Manufacturing production in Spain rose at the fastest pace since January last year, remaining above the 50-point threshold mark that demarcates expansion from contraction. Inflationary pressures continued to build, with rises in both input costs and output prices at multi-year highs.
The headline Markit Spain Manufacturing PMI rose to 55.3 in December, up from 54.5 in the previous month and signalling a marked monthly strengthening of the health of the sector. Moreover, the latest improvement was the greatest since January. Business conditions have now strengthened in each of the past 37 months.
The rate of expansion in new orders also quickened amid reports of stronger client demand. Total new business growth was supported by a marked and accelerated rise in new export businesses. The rate of input cost inflation quickened to the fastest in 67 months during December amid reports of higher prices for items including fuel, milk and steel.

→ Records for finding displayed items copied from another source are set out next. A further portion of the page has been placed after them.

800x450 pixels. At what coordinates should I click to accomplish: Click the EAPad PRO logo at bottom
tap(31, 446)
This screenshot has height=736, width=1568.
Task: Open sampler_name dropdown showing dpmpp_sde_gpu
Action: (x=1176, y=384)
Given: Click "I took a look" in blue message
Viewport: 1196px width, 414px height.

However, purchasing activity increased at a marked pace during December as firms responded to rising production requirements. Input buying has now expanded in five successive months. Suppliers’ delivery times continued to lengthen, with stock shortages mentioned by some respondents as having contributed to delays. Suppliers’ delivery times continued to lengthen, with stock shortages mentioned by some respondents as having contributed to delays.
"The Spanish manufacturing PMI signalled that the sector ended 2016 on a high, with growth back at the levels seen at the start of the year. The picture is much more positive than in the summer when output and new orders stagnated," said Andrew Harker, Senior Economist, IHS Markit.